02 Avr - 22 Mai 2011
Vernissage le 02 Avr 2011

Les photographies de Klavdij Sluban ne sont pas les dépouilles et les trophées d’un chasseur d’images, mais constituent la partie visible d’une expérience humaine d’une exceptionnelle densité.

Communiqué de presse
Klavdij Sluban
Confins

J’aidécouvert les photographies de Klavdij Sluban à l’occasion d’une exposition qui lui était consacrée à l’Hôtel de Sauroy en 2008 dans le cadre du «Mois de la Photo» à Paris. Le choc fut immédiat et l’ébranlement provoqué, durable. Un embarquement au long cours pour les confins de l’Europe centrale à bord du Transsibérien et du Transtibétain

Erri de luca qui a préfacé l’ouvrage Transsibériades consacré à ses photographies, écrit: «Le photographe a la nostalgie de la neige maternelle de l’enfance qui le rebordait dans son coin de terre, mais ici la neige est devenue une lèpre blanche, elle ne recouvre pas le sol, elle le ronge. Son silence est oppressant.
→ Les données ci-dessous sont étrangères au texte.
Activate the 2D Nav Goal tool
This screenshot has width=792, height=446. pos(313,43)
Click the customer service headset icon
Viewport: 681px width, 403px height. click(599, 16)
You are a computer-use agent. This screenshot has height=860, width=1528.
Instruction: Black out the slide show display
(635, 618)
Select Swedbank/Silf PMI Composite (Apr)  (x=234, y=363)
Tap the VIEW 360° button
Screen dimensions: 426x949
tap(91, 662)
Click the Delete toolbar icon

Le photographe utilise rarement une vitesse d’exposition rapide pour fixer une course, un mouvement. Il laisse plus souvent un temps de pause plus long sur le diaphragme fermé, pour que le silence imprègne la pellicule. L’immobile a besoin de plus de temps pour affleurer.»
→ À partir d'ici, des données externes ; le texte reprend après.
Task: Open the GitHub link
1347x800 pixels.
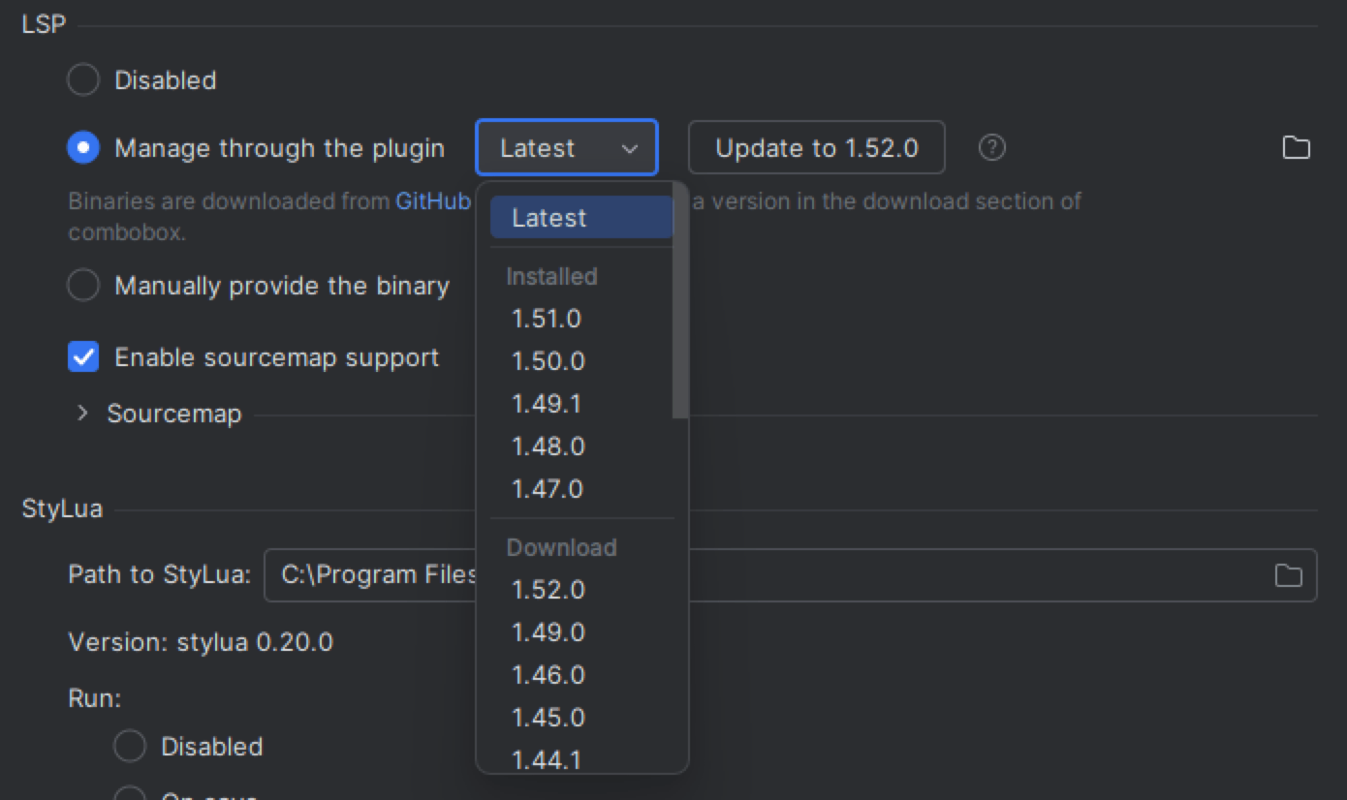Action: click(433, 201)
Sluban nous donne ainsi à voir d’immenses paysages livides ou crépusculaires baignant dans une lumière plombée, où l’on croirait entendre le vent de la steppe souffler; espaces désertiques dont la démesure et le vide sont rendus palpables par la présence toujours énigmatique et surprenante de l’homme ou de l’animal dont l’insignifiance nous permet en contrepoint d’en fixer l’échelle.

Le monde dans lequel se meut Sluban, est celui des plaines qu’il arpente indéfiniment en quête, peut-être, d’une révélation, de quelque chose de l’ordre du numineux; c’est le monde d’Andreï Tarkovski au croisement du vertical et de l’horizontal, du religieux et de la matière.
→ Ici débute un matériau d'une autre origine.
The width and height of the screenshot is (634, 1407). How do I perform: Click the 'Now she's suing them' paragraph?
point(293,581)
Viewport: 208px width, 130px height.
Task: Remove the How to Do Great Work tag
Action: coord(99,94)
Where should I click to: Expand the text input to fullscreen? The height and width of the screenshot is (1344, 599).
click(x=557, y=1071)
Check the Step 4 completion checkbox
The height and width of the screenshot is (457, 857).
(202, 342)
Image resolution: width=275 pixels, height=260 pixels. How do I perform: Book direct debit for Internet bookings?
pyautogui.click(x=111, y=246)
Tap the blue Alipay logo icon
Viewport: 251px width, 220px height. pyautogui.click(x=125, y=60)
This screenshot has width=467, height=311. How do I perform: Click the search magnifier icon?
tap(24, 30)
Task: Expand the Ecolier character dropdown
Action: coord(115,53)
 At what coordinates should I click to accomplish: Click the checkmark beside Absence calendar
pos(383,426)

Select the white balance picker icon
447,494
Les vues de lieux habités possèdent une force d’évocation et une perfection formelle égales. La distribution des noirs, des gris et des blancs découpe des espaces géométriques quasiment abstraits dans lesquels on entr’aperçoit des silhouettes de passants, de passagers de trains, des visages clos et mutiques.

La photographie de voyage, comme le reportage de guerre est un genre dont je me suis toujours défié car soit elle recherche le pittoresque, soit expose de façon suspecte la misère et les tragédies humaines.

Sluban, comme Stanley Greene et Josef Koudelka pour la guerre, n’encourt pas ce double reproche. Pour preuve les remarquables photographies prises dans les prisons et les centres pénitentiaires en France et dans plusieurs régions du monde. Une thématique pourtant très délicate à traiter, et pour Sluban une autre forme de confins à explorer, puisque la prison se situe à l’extrême frontière du territoire social.

Cela fait maintenant plus de dix ans qu’il a mis en place et anime des ateliers de reportage photographique avec des jeunes détenus, à Fleury-Mérogis d’abord, puis dans d’autres établissements à travers le monde.

Ses photographies ne sont donc pas les dépouilles et les trophées d’un chasseur d’images, mais constituent la partie visible d’une expérience humaine d’une exceptionnelle densité et traduisent la profondeur de son engagement personnel.

Klavdij Sluban explique ce choix: «Je me suis intéressé à la prison, davantage comme lieu que comme thématique. Quand je délimite mon cadre, même si c’est à un niveau aussi vaste que celui d’une région, je me cogne à un moment aux frontières, de la même manière que je me cogne aux murs des prisons, aux parois des cellules. Ma photographie de voyage et la photographie que je pratique en prison avec les jeunes détenus sont intimement liées. Elles ne sont pas antinomiques: l’une est un voyage débridé et l’autre est enfermée dans un espace confiné. Elles partent pourtant d’un même questionnement.»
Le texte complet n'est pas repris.